On-device Stable Diffusion via Qualcomm QNN (Hexagon DSP) or MNN (CPU fallback).
Key features:
- txt2img, img2img, inpainting
- QNN acceleration on Snapdragon SoCs (8 Gen 1+)
- LoRA support
- DPM-Solver++ and Euler Ancestral schedulers
- Tiled VAE for high-resolution generation
- Safety checker (optional)
See ai_sd/README.md for full API reference.

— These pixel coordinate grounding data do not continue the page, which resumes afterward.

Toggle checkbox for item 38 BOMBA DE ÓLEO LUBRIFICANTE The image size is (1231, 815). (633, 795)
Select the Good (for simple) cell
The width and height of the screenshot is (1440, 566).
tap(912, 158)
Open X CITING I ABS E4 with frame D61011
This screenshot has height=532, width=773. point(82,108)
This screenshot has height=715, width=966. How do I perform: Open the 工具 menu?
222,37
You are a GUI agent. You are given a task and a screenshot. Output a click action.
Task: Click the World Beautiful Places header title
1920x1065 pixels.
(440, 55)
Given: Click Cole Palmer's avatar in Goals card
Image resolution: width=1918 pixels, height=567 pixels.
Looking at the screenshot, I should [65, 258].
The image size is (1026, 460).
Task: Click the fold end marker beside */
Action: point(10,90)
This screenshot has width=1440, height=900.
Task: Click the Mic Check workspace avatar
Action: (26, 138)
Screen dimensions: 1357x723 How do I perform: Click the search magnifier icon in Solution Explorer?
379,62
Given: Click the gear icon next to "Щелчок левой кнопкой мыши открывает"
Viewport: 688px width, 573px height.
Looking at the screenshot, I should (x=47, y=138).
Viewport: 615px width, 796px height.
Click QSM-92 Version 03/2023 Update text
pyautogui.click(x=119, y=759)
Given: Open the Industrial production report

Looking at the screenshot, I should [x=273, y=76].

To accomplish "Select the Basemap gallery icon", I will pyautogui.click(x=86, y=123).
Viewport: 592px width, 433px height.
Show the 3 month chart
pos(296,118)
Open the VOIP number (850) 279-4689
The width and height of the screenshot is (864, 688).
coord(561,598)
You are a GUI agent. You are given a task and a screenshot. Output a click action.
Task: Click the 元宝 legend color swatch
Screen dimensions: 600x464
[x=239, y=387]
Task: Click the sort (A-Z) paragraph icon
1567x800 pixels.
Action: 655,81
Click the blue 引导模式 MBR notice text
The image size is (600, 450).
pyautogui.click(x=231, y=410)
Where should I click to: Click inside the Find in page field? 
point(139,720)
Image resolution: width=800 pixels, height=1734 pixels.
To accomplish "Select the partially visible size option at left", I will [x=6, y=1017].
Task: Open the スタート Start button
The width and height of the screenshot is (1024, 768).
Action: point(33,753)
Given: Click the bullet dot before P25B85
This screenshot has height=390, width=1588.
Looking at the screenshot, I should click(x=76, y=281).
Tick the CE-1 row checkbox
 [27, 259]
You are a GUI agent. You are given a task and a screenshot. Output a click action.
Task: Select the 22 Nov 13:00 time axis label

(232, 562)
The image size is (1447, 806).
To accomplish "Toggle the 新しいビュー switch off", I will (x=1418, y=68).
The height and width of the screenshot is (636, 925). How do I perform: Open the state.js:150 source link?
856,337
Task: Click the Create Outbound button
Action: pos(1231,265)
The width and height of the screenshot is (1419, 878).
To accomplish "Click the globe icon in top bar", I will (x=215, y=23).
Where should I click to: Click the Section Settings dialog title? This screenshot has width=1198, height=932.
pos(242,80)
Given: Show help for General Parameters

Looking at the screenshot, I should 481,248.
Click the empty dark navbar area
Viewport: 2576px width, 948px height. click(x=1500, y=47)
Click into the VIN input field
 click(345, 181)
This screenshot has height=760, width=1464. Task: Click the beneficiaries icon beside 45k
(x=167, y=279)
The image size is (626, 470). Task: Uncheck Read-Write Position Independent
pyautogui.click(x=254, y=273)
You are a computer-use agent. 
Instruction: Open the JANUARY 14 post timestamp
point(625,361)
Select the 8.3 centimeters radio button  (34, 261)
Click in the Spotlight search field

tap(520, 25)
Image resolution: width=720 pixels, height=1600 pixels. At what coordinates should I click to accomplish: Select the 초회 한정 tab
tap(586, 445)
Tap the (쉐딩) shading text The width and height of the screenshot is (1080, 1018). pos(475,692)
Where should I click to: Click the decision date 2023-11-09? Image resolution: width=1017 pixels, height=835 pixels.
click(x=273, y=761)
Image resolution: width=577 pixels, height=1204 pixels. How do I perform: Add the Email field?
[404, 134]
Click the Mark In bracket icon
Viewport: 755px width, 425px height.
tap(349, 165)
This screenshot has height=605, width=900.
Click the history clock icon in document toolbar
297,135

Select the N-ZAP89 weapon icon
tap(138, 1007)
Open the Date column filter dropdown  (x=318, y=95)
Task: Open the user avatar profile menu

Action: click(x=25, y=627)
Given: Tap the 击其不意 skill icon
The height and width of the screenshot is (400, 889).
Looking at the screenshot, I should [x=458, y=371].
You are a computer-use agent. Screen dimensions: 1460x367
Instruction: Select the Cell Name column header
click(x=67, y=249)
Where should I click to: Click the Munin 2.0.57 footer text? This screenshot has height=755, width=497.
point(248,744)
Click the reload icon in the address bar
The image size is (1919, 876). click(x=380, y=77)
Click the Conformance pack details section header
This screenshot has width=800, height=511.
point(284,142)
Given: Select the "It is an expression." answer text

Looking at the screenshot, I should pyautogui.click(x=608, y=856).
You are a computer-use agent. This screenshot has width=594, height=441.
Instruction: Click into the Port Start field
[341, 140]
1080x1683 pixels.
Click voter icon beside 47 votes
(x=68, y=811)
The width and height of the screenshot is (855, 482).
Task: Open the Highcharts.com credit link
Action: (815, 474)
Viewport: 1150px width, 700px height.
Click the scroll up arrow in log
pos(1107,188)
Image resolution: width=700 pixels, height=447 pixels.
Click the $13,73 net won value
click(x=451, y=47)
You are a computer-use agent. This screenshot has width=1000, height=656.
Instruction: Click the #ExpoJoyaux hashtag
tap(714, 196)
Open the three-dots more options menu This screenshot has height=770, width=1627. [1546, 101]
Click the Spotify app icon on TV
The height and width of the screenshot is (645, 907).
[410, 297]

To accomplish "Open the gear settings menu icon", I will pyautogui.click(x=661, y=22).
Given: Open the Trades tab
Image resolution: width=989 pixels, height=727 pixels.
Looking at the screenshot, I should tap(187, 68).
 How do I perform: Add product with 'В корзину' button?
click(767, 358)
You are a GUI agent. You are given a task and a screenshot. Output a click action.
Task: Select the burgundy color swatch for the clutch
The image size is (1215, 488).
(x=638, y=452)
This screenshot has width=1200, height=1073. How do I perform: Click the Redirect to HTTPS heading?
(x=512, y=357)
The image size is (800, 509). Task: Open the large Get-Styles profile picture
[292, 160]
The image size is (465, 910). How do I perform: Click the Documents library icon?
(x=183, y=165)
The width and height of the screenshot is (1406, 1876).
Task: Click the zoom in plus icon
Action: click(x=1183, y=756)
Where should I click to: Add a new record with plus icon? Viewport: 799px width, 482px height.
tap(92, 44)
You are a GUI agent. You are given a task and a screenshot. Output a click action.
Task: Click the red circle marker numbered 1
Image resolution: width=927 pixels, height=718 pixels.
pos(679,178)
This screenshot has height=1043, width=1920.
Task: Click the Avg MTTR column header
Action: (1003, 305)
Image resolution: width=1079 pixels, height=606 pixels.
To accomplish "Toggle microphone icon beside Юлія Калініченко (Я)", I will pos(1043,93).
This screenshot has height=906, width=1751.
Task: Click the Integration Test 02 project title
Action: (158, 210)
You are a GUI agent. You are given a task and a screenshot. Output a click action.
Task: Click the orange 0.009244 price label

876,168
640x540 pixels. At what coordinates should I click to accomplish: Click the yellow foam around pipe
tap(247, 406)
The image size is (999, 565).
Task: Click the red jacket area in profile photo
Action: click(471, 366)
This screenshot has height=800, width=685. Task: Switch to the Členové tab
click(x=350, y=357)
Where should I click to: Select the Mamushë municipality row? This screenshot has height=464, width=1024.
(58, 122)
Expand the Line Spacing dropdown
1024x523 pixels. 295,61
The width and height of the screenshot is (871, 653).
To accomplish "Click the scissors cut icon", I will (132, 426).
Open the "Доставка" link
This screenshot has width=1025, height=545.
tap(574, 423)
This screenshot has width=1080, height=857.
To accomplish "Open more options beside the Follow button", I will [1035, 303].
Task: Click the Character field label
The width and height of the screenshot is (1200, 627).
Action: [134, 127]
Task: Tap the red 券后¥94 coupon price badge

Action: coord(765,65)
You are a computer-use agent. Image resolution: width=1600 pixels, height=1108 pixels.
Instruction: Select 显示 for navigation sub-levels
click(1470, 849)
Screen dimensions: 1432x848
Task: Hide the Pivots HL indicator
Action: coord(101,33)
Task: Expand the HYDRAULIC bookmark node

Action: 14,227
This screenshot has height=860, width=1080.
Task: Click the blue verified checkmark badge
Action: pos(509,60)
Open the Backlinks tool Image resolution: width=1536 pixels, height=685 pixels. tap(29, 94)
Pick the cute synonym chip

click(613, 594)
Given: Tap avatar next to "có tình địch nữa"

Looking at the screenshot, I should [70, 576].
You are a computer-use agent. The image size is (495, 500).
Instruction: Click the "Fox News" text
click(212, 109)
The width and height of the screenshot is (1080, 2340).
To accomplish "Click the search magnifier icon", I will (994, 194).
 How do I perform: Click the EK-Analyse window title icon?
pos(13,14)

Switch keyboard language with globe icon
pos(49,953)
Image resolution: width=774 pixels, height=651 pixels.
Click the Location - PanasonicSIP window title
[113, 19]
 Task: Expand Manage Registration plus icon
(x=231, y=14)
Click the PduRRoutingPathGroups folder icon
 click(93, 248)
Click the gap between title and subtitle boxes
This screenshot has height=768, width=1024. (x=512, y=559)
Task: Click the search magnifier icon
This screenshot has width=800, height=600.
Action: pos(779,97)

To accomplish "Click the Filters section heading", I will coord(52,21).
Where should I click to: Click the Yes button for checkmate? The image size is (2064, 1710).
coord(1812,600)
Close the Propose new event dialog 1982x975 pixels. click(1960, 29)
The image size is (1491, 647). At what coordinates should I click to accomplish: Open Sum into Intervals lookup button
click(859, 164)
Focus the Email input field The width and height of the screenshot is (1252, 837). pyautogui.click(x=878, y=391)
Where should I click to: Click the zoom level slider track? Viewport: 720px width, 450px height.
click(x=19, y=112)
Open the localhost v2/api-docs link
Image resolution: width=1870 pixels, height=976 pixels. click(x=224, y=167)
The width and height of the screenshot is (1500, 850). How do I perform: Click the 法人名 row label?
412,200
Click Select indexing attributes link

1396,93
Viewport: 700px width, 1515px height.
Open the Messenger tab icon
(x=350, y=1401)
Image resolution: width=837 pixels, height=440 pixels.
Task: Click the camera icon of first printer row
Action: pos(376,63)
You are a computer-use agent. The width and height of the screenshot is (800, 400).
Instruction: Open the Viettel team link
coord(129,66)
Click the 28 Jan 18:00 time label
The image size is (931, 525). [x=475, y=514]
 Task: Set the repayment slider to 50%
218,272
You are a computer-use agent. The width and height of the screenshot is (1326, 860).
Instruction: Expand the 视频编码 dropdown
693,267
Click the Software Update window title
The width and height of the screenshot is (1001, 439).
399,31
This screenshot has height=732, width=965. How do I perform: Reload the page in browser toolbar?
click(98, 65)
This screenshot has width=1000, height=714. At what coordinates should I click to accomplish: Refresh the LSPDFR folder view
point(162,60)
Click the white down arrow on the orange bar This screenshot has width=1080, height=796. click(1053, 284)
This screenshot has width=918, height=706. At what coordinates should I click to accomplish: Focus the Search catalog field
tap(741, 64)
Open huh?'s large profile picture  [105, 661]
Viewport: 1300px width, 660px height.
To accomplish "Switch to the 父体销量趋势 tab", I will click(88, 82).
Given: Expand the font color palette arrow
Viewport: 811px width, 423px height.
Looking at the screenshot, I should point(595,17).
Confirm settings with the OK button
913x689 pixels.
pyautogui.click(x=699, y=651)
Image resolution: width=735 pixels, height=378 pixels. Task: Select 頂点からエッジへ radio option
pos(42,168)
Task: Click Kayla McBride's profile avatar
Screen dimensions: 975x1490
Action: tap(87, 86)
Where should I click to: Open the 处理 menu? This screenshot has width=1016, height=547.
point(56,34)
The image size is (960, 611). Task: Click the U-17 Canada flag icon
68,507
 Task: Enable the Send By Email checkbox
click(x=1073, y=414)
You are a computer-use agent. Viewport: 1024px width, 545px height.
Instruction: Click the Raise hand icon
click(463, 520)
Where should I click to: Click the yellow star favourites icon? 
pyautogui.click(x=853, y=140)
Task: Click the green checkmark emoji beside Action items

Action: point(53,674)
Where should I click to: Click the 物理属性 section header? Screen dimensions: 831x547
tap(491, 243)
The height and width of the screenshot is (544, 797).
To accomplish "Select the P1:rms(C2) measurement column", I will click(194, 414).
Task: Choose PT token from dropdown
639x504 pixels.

On-device TTS using Supertonic v2 (66M params, ONNX Runtime). Produces 44.1 kHz mono audio at up to 167x faster than real-time.
Key features:
- 5 languages: English, Korean, Spanish, Portuguese, French
- 10 voice presets (5 female, 5 male)
- Streaming playback via AudioTrack
- Save to WAV/PCM files
- Auto-chunking for long text
- Optional NNAPI GPU/NPU acceleration
See ai_supertonic_tts/TTS_SDK_DOCS.md for full API reference.
# Full build (all modules)
./gradlew assembleRelease
# Single module
./gradlew :gguf_lib:assembleRelease
./gradlew :ai_sd:assembleRelease
./gradlew :ai_supertonic_tts:assembleReleaseNative C++ is built automatically via CMake during Gradle build. First build takes longer due to llama.cpp compilation.
Ai-Systems/
├── gguf_lib/ # LLM SDK
│ ├── src/main/cpp/ # C++ (JNI → llama.cpp)
│ └── src/main/java/ # Kotlin API
├── ai_sd/ # Image Gen SDK
│ ├── src/main/cpp/ # C++ (JNI → QNN/MNN)
│ └── src/main/java/ # Kotlin API
├── ai_supertonic_tts/ # TTS SDK
│ ├── src/main/cpp/ # C++ (JNI → ONNX Runtime)
│ └── src/main/java/ # Kotlin API
└── build.gradle.kts # Root config
Each SDK is an independent Android library module with its own JNI layer. They share no native dependencies and can be included individually.
- ToolNeuron — Android AI assistant with character intelligence, tool calling, image generation, and TTS
MIT